David McNew/Getty Images

Updated 5:00 p.m. Eastern Time

The Obama administration on Tuesday insisted that nuclear power plants in the United States are safe even as they kept an eye on the unfolding nuclear crisis in Japan.

"The American people should have full confidence that the United States has rigorous safety regulations in place to ensure that our nuclear power is generated safely and responsibly," Energy Secretary Steven Chu said in testimony before Congress.

The comments echo statements made by Gregory Jaczko, Chairman of the Nuclear Regulatory Commission, who told White House reporters Mondaythat "nuclear power plants in this country operate safety and securely."

President Obama, meanwhile, acknowledged the risk of nuclear power Tuesday, even as he said the country has a strong regulatory framework in place. He told CBS station KDKA that "nothing's completely failsafe, nothing is completely foolproof." (see video at left.)

Twenty percent of electricity in the United States is generated by nuclear power - twice as much as wind, solar and hydro power combined. For the Obama administration, the draw of nuclear power is tied to the fact that nuclear is by far the largest energy source that does not contribute to greenhouse gasses.

The crisis in Japan, however, is prompting questions about whether the energy is worth the risk. Twenty-three of the nuclear reactors in the United States use the same design as those found at the plant that failed in Japan, according to Dr. Ira Helfand, and every plant in the U.S. shares key design traits with the Japanese plant.

When it comes to earthquakes, plants are reinforced based on the region where they are built; if they are in an area more likely to experience significant seismic events, they will have stronger reinforcements. "We design so there will be no risk of significant release to surrounding populations," Chu said Tuesday.

The problem, critics say, is that there is always a chance that an extraordinary earthquake - one that significantly exceeds expectations - will hit, just as happened in Japan.

(At left, Professor Cham Dallas of the University of Georgia tells Katie Couric "the collapse of the simple things on the Japanese front does rattle my cage.")

The two plants that have perhaps attracted the most attention for potential earthquake risks are in California: The Diablo Canyon and San Onofre plants, both of which are near Los Angeles - and both of which were built on what were later found to be earthquake fault lines. Pacific Gas and Electric, which owns Diablo Canyon, says the plant is built to withstand a 7.5 magnitude earthquake.

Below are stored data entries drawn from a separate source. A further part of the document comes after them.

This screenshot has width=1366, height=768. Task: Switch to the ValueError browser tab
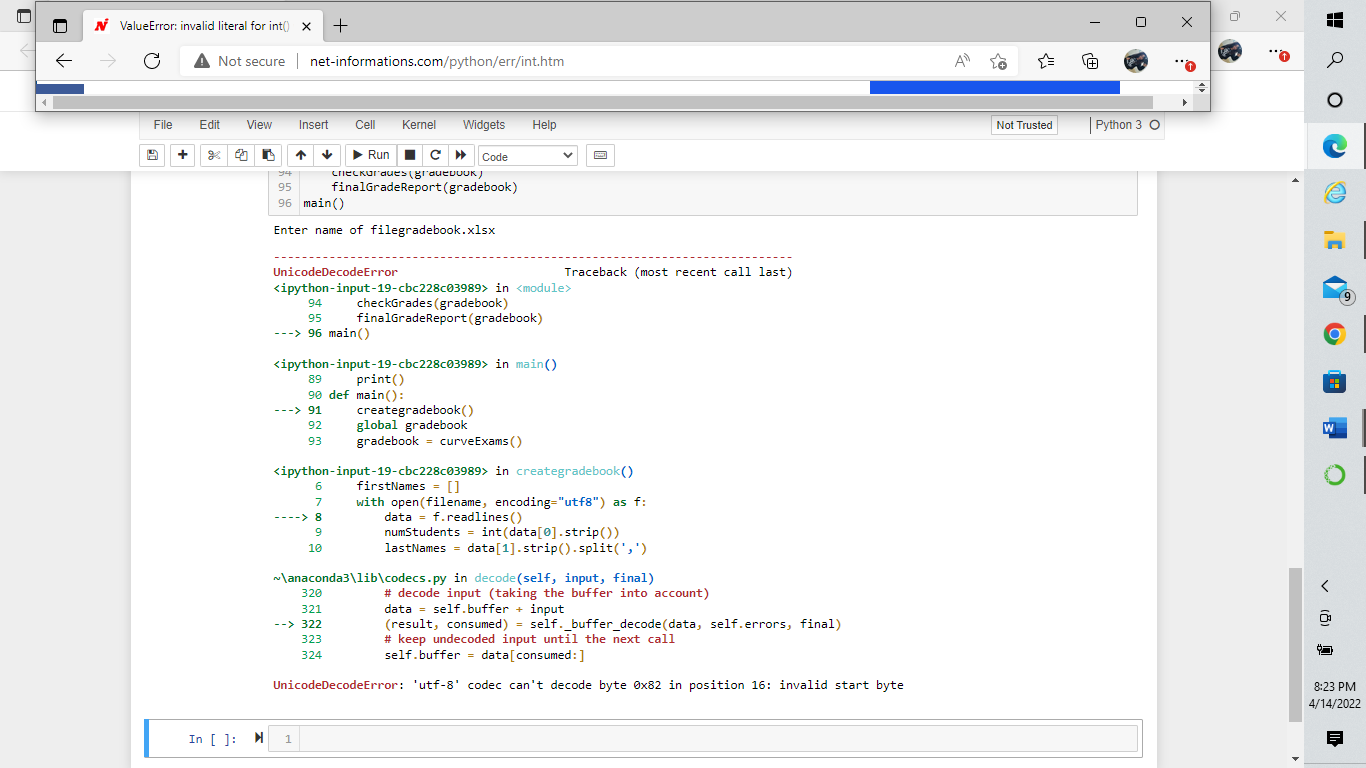point(200,26)
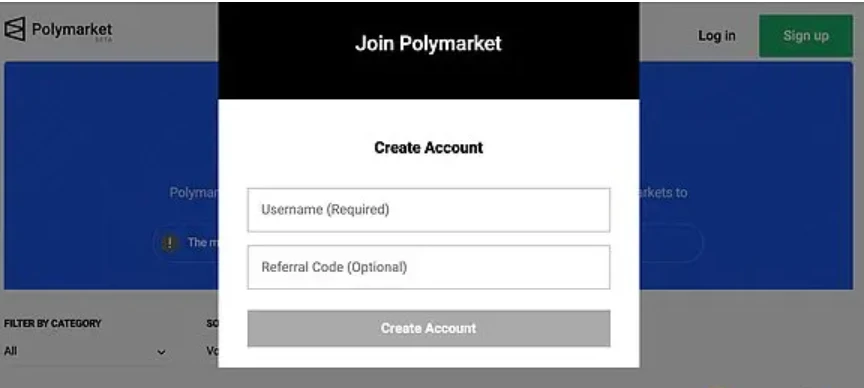
Task: Click the partially hidden sort label
Action: tap(212, 324)
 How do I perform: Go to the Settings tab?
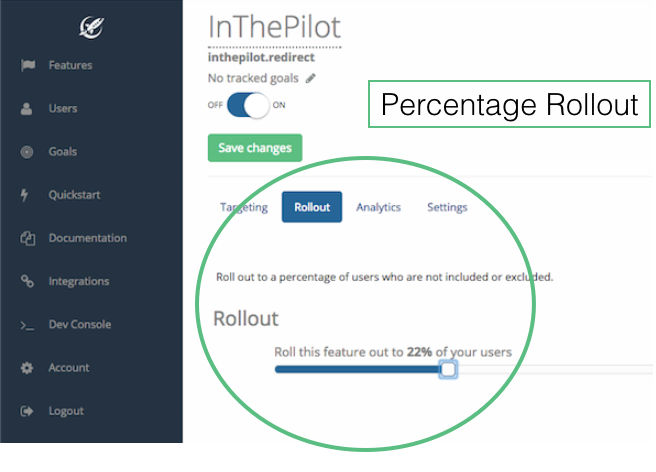(x=447, y=207)
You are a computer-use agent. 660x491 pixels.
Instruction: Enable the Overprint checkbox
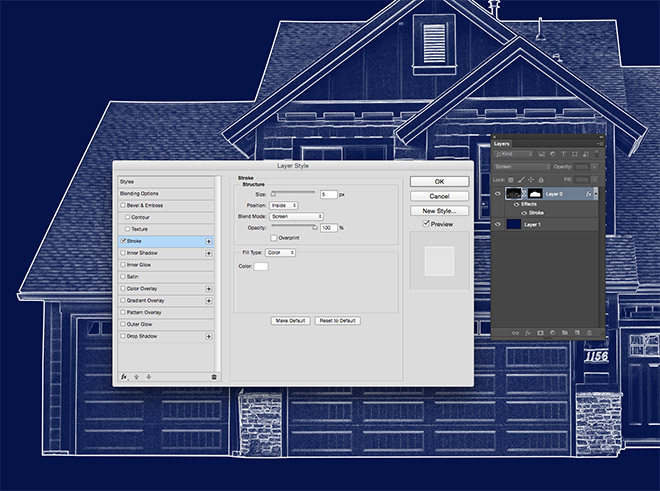tap(273, 238)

Daniel Hirsch, a lecturer in Nuclear Policy at the University of California Santa Cruz, noted that both plants had to be retrofitted after the faults were discovered after they had been built. He said a significant quake in the area could have devastating results.

"My own judgment is it's idiotic to place the amount of radioactivity that is in these reactors on an earthquake fault," he said in an interview, adding that he considered the presence of the facilities "insanity."

The Nuclear Energy Institute, a lobbying group to which nuclear plants have been referring reporters, sent CBS News a prepared document arguing that it's premature to draw conclusions from the disaster in Japan. The group argued that "the U.S. nuclear energy enterprise is built on a strong foundation."

Energy Secretary Steven Chu testifies on Capitol Hill in Washington, Tuesday, March 15, 2011, before the House subcommittee on Energy and Water Development, and Related Agencies.
AP Photo

"U.S. nuclear plant designs include consideration of seismic events and tsunamis," the group said. "It is important not to extrapolate earthquake and tsunami data from one location of the world to another when evaluating these natural hazards. These catastrophic natural events are very region- and location-specific, based on tectonic and geological fault line locations."

The group, whose lobbyists are now working the halls of Congress, added that "existing seismic design criteria are adequate."

One important note about the Japan crisis is that the earthquake itself did not appear to damage the plant; it seems to have been the subsequent tsunami that prompted the meltdown risk. The focus in the wake of that crisis may thus be on the tsunami risk facing plants in the United States positioned near the ocean.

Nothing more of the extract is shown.